Data Classification
This week in
Computer Cartography we covered data classification where we were directed to
produce maps showing the distribution of senior citizens (individuals above the
age of 65) in Miami-Dade County in tract data from the U.S. Census of
2010. For the main objective, students
were tasked to use and assess four different methods of data classification in
this pursuit: equal interval, quantile,
natural breaks, and standard deviation.
Further, we needed to use two different variables from the census
data: the percentage of individuals
above 65 and the number of individuals (normalized by square mile) above
65. A total of eight maps were produced
with four comprising a composite related to each of the two different age
variables. In addition, I selected one
of the eight that I felt best conveys the distribution of seniors in Miami-Dade
County.I used a green continuous choropleth scheme for all of the maps except for the ones classed on standard deviation. The only adjustment I made was deleting the white default for the lowest values as this color should be avoided because it can clash with the map background. For the standard deviation classification maps, I used a divergent color ramp, but I needed up reducing the brightness of the values, as they were overpowering the map. For example, the coral shades in the current maps are easier on the eyes than the previous default red hue.
I found the maps produced from counts of seniors (normalized by square mile) the best overall at showing the distribution of senior citizens in Miami-Dade County.

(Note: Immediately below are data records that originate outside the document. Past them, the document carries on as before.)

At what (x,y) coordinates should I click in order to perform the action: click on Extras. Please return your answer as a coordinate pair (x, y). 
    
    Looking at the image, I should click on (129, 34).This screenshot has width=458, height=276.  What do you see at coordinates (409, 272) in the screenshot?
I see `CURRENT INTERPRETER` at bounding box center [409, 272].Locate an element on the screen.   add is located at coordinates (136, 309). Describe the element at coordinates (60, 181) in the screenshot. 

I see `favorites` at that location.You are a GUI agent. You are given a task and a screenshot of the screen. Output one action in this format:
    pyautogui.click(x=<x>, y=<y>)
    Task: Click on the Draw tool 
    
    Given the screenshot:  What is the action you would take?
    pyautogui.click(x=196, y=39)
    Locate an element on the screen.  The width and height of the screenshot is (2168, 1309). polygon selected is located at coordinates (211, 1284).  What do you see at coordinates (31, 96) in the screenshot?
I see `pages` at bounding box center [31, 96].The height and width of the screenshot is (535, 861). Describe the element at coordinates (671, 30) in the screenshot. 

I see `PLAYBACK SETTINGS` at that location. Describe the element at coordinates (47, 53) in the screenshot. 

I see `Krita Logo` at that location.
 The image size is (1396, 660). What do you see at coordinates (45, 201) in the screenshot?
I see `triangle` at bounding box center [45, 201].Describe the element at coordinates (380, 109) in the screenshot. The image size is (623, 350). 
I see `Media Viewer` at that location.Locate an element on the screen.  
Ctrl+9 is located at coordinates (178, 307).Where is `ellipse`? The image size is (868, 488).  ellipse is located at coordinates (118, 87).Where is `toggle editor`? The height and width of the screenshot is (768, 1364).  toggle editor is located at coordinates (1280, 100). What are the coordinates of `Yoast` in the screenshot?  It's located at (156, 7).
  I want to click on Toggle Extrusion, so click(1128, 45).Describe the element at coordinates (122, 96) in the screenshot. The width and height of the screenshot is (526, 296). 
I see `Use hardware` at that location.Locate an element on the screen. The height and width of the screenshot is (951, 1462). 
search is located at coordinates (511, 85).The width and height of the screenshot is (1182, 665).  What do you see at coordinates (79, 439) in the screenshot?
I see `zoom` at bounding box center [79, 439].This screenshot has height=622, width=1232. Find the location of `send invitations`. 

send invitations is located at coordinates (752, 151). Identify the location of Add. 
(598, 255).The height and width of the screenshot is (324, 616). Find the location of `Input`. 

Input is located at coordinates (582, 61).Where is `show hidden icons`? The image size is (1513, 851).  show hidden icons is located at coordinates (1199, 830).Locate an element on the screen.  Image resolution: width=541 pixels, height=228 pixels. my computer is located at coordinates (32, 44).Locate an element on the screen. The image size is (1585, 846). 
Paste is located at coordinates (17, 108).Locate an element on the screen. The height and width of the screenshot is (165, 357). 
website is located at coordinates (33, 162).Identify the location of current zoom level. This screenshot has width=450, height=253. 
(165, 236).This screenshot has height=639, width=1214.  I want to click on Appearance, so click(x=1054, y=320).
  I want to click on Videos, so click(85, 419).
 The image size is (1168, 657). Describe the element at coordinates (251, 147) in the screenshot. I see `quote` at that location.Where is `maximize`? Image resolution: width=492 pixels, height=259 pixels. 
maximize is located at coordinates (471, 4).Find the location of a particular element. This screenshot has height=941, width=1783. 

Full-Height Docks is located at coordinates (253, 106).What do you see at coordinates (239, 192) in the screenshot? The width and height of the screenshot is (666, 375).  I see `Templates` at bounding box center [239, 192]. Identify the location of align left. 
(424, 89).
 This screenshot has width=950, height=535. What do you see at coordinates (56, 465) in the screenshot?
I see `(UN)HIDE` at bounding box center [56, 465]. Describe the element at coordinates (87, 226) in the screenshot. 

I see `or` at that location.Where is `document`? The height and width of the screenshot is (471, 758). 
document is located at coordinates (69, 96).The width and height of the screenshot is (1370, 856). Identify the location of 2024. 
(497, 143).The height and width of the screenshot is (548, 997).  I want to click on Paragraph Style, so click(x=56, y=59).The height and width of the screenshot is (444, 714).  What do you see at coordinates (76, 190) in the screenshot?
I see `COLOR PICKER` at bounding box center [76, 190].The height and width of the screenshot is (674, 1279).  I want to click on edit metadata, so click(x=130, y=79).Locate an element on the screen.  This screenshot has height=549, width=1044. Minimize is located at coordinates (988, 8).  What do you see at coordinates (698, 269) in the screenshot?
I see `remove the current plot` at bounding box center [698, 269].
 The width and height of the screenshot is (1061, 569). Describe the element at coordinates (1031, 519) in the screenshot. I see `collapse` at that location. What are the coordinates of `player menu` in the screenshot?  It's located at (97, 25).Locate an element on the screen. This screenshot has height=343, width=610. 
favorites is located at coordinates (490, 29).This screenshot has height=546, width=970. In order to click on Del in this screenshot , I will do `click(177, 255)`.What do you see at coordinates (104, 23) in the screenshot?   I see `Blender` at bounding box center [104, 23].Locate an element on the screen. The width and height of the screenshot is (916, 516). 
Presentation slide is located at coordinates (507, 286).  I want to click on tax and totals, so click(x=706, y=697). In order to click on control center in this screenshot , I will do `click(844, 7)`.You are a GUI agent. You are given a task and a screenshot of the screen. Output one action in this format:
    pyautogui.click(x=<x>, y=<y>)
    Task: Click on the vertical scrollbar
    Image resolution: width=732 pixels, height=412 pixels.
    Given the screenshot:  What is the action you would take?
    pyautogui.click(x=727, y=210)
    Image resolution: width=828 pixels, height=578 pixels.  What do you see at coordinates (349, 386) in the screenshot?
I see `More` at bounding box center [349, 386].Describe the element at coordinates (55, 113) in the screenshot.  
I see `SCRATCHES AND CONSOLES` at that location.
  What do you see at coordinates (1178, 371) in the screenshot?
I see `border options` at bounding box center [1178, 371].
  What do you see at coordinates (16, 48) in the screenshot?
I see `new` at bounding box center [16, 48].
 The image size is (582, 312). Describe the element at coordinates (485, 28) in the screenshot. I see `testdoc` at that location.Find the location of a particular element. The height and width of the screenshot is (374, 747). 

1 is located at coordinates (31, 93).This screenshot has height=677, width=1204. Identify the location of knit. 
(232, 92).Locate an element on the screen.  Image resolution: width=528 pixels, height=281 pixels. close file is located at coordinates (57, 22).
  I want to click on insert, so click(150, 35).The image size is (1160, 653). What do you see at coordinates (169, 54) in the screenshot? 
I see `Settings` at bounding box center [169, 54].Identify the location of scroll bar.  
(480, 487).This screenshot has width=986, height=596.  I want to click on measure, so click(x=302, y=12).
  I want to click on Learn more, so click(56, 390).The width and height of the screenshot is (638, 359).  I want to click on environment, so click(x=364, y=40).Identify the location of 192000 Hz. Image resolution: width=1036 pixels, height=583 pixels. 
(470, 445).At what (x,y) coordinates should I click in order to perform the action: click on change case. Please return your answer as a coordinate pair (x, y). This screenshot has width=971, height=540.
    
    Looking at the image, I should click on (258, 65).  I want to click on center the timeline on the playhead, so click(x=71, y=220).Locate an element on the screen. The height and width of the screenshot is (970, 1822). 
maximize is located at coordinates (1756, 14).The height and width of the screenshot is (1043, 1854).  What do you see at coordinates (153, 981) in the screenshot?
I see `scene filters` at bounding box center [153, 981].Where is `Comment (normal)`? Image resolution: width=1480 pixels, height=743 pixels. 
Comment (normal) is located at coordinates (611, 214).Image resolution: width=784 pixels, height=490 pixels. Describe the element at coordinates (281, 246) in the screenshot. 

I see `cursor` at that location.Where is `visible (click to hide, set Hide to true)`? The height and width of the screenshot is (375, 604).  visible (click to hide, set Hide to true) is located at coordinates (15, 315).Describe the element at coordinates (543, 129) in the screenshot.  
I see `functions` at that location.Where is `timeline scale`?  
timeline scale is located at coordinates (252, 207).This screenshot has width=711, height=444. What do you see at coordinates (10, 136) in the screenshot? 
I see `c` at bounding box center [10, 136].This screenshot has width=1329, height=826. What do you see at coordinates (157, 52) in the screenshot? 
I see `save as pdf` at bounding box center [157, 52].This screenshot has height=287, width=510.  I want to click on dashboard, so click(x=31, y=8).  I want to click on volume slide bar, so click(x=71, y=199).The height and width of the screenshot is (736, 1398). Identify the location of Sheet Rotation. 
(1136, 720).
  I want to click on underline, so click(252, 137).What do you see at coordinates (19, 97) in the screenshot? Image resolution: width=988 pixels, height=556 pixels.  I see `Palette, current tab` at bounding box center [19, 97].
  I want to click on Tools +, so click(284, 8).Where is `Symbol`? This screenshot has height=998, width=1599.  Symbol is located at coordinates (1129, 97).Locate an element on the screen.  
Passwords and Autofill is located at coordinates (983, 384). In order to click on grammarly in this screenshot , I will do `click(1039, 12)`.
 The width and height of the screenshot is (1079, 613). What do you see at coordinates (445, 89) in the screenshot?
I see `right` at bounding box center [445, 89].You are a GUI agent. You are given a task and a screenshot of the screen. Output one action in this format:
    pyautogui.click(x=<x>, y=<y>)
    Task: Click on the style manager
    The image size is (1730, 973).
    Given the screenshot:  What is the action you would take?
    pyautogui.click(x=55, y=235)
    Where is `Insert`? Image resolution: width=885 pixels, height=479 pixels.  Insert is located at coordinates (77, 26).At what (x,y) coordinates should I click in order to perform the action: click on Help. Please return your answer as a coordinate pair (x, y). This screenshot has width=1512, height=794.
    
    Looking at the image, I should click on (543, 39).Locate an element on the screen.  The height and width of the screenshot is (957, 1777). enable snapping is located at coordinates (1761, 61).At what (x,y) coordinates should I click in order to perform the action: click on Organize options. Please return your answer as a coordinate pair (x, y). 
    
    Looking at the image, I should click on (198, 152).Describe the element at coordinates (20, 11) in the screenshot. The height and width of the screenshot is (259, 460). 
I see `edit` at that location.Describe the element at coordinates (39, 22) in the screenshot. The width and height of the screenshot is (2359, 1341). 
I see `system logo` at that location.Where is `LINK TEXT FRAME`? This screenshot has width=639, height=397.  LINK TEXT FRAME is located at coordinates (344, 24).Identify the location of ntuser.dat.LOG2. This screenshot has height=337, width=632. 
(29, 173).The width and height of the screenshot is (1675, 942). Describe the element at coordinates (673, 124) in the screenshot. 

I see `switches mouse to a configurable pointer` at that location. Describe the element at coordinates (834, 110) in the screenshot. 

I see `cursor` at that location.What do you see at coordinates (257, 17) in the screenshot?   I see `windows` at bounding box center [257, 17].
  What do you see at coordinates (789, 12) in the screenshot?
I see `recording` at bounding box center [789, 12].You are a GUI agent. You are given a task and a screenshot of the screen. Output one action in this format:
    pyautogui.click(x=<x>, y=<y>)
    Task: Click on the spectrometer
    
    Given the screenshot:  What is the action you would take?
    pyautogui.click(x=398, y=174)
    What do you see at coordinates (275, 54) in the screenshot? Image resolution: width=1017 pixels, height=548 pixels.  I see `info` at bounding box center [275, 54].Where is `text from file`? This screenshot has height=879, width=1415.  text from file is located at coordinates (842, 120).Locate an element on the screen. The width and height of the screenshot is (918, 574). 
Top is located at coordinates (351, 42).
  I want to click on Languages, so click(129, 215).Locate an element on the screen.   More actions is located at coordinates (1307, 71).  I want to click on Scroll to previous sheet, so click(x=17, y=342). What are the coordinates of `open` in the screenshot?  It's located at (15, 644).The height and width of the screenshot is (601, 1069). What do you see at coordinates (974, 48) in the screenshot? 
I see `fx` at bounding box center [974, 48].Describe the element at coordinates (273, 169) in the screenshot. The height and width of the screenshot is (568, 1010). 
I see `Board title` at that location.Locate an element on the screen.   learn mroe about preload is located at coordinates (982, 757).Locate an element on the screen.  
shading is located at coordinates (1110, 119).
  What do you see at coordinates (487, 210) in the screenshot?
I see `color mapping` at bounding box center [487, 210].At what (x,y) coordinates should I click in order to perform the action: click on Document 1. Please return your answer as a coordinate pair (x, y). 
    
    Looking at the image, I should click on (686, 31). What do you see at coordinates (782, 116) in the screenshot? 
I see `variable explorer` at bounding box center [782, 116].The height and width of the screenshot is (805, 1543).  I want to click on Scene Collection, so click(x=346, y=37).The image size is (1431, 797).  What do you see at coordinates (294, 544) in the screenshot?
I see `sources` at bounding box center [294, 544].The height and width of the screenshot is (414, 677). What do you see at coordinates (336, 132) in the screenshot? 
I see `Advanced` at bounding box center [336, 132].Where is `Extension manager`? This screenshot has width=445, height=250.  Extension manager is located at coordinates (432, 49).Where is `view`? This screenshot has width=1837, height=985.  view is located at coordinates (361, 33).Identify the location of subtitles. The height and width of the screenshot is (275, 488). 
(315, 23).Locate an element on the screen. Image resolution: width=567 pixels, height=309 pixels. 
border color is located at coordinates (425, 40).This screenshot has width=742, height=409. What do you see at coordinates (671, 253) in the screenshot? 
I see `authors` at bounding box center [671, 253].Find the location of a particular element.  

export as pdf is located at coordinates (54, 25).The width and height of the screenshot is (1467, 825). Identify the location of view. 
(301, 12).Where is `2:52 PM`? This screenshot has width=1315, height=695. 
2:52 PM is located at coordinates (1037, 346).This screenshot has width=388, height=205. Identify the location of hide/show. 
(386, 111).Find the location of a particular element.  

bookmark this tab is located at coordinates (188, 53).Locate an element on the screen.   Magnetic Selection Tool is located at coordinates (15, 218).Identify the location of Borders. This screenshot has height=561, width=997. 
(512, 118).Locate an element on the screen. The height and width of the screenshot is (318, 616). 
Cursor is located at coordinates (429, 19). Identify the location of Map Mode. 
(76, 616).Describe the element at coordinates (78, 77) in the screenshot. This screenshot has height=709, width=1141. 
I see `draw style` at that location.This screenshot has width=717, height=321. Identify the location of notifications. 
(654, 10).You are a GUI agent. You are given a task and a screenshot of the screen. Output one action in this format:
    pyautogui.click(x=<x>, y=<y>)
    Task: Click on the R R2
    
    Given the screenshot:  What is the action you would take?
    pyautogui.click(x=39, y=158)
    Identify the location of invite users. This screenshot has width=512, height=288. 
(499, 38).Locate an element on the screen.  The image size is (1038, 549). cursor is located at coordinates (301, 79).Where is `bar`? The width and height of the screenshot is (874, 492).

I found, however, the maps based on percentage over 65 helpful in confirming some of the information in the count/density of seniors.
I believe the best classification method is quantile-count/normalized of population above 65. While the categories contained in it may not be as easy to understand by the lay person as equal interval, the resulting map best shows the areas of Miami-Dade County with the highest concentration of seniors. Unlike the other maps, this one does not distract the viewer with outlying areas (to the west and south/southwest). Instead the outlying areas are colored the lightest (least density above 65) and it does not distract like quantile and natural breaks with a visual “cluttering” effect in the percentage above maps.
If I needed to present one of these to governmental and civic leaders, or the general public, I would use the quantile-count/normalized because it best clearly shows the concentration of
seniors in the county and with less distraction from outlying areas. Overall, I found this lab helpful in enhancing and expanding my skills and knowledge of data classification in cartography and GIS.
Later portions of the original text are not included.